On Its 75th Birthday, Here’s How Fantasia Came to Be

3 minute read

It was a new and unique form of entertainment when it was first introduced. And that’s still true today, 75 years after the world first encountered Fantasia on Nov. 13, 1940. Fantasia was not simply a film or a concert. Instead, it was a hybrid, a selection of great orchestral works conducted by Leopold Stokowski, played by the Philadelphia Orchestra and illustrated by Walt Disney.

As TIME recounted in a cover story that week, the project had been in the works for years. Though Snow White and the Seven Dwarfs would be Disney’s first full-length animated film, he had wanted to do something operatic even before that. It was Stokowski who, during a trip to California in 1938, the year after Snow White, turned the idea into a reality by suggesting that he could conduct the music for a Mickey Mouse version of The Sorcerer’s Apprentice, set to the piece of that title by Paul Dukas.

But a problem quickly emerged: the resulting short was just too good—and finishing it would be too expensive. In order to justify the cost (which would top out at around $2,250,000, or more than $38 million in 2015 dollars), it would have to be a feature film. Except that The Sorcerer’s Apprentice wasn’t long enough on its own. Disney, of course, had a solution.

“Keeping his 1,200 artists, animators, sound engineers and helpers mum, Walt Disney started work, soon got the machinery of his new $3,000,000 Burbank, Calif, studio rolling on Fantasia,” TIME explained. “Deciding to go the whole artistic hog, they picked the highest of high-brow classical music. To do right by this music, the old mouse opera comedy was not enough. The Disney studio went high-brow wholesale, and Disney technicians racked their brains for stuff that would startle and awe rather than tickle the audience.”

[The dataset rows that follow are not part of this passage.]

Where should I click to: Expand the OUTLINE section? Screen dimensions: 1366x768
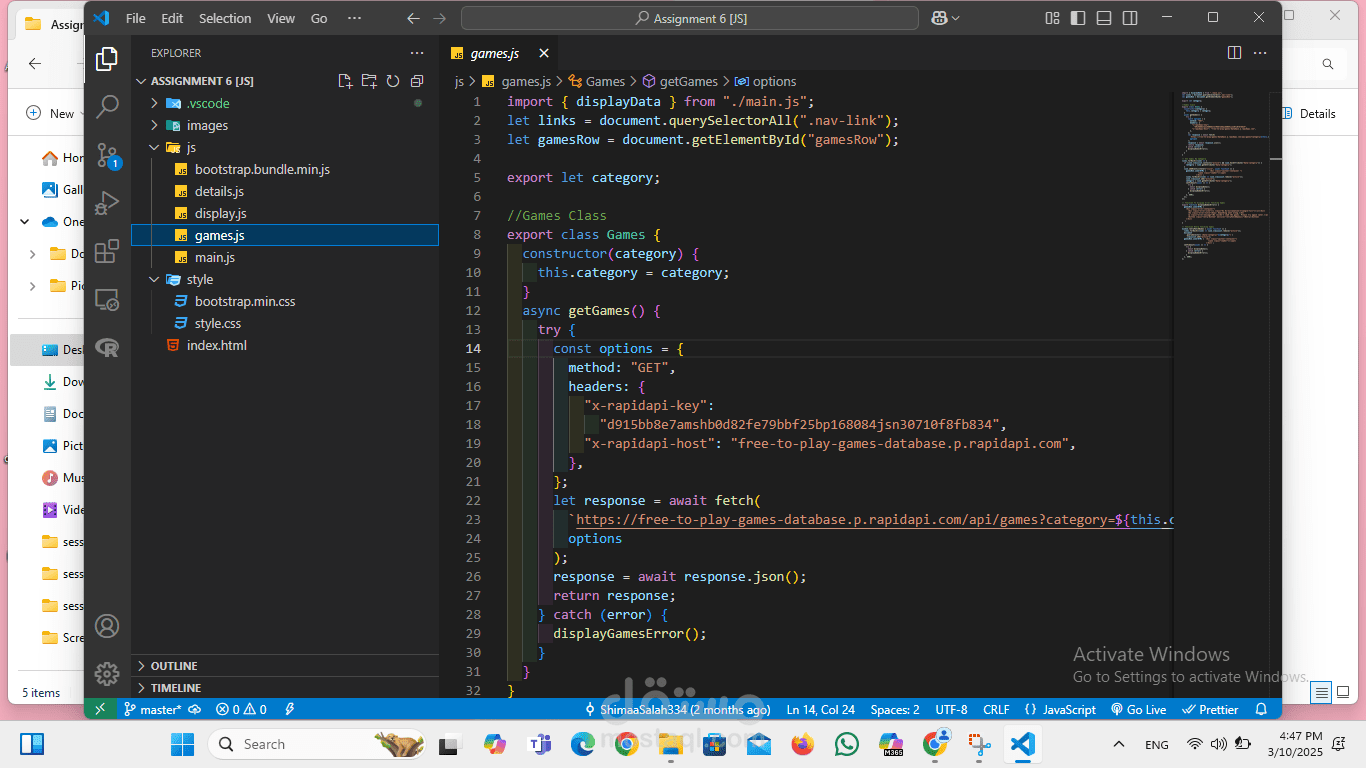coord(174,666)
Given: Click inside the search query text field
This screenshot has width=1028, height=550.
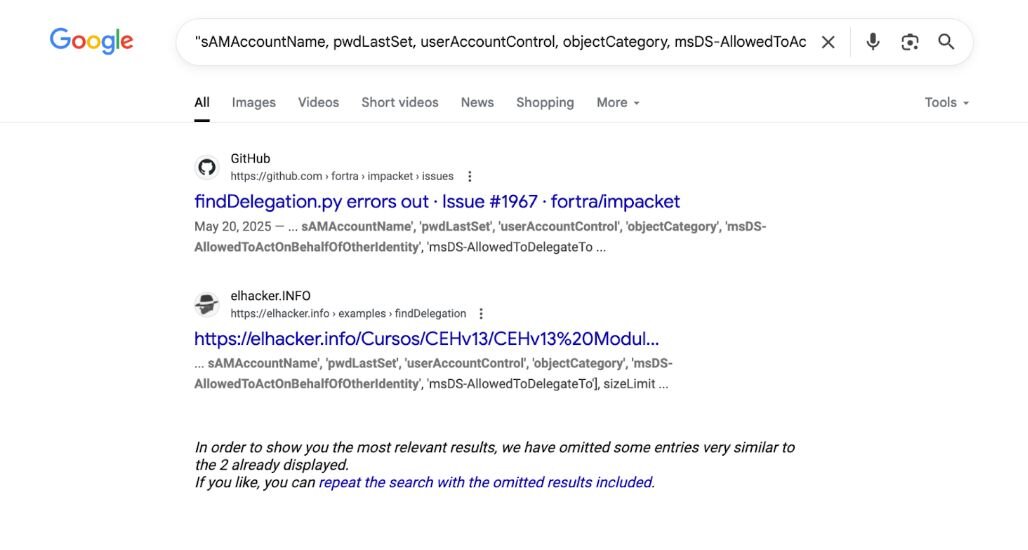Looking at the screenshot, I should 500,42.
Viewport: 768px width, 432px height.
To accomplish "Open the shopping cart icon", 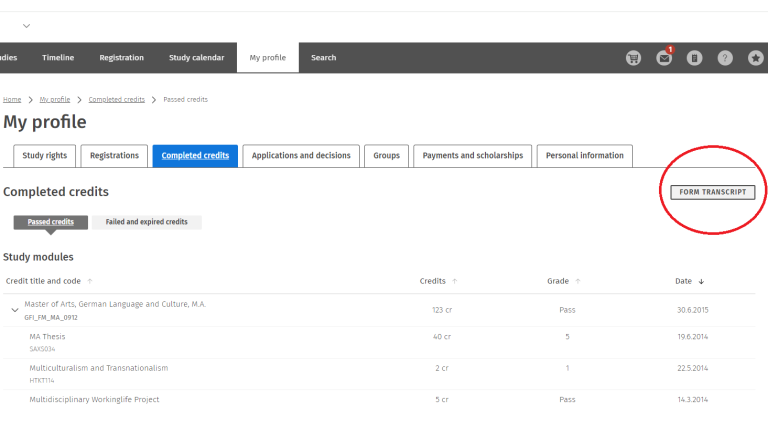I will tap(633, 58).
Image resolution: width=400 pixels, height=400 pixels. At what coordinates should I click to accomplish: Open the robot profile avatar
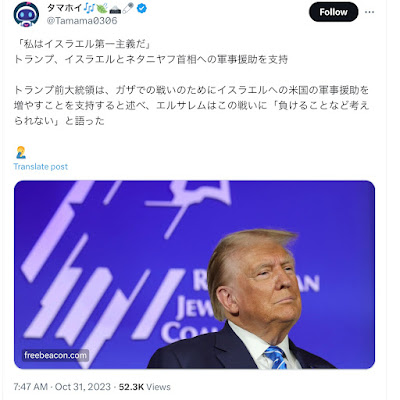(x=26, y=14)
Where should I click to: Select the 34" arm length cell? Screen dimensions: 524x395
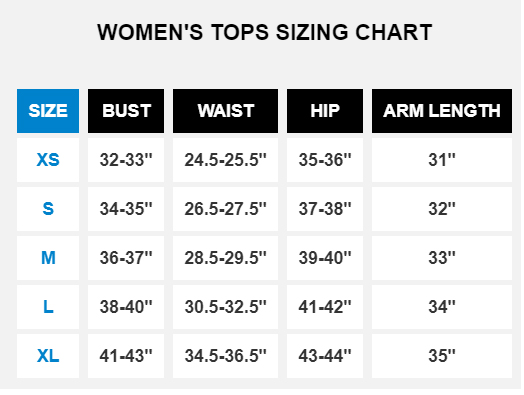(x=442, y=307)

Meanwhile, Disney sound engineer Bill Garity invented the new technology—”Fantasound”—that would allow the cinema audience to hear the music in its full glory. Each orchestra section would be recorded on its own track, which would then be woven back together. The system was not without its drawbacks: the equipment would have to be moved around between theaters, which meant that only 12 cineplexes could show the original Fantasia at one time. On the other hand, the resulting “roadshow” production made Fantasia even more of an event than it already was. “Music lovers crowed that more ears would be saved for Beethoven by Fantasia than by all the symphonic lecture-recitalists in the U. S.,” TIME declared.

And the result was worth it, TIME’s critic swore: though not every pairing of animation and music was equally great (“Disney’s toddling cannot keep pace with the giant strides of Ludwig van Beethoven”) the experience would leave audiences impressed: “Critics may deplore Disney’s lapses of taste, but he trips, Mickey-like, into an art form that immortals from Aeschylus to Richard Wagner have always dreamed of.”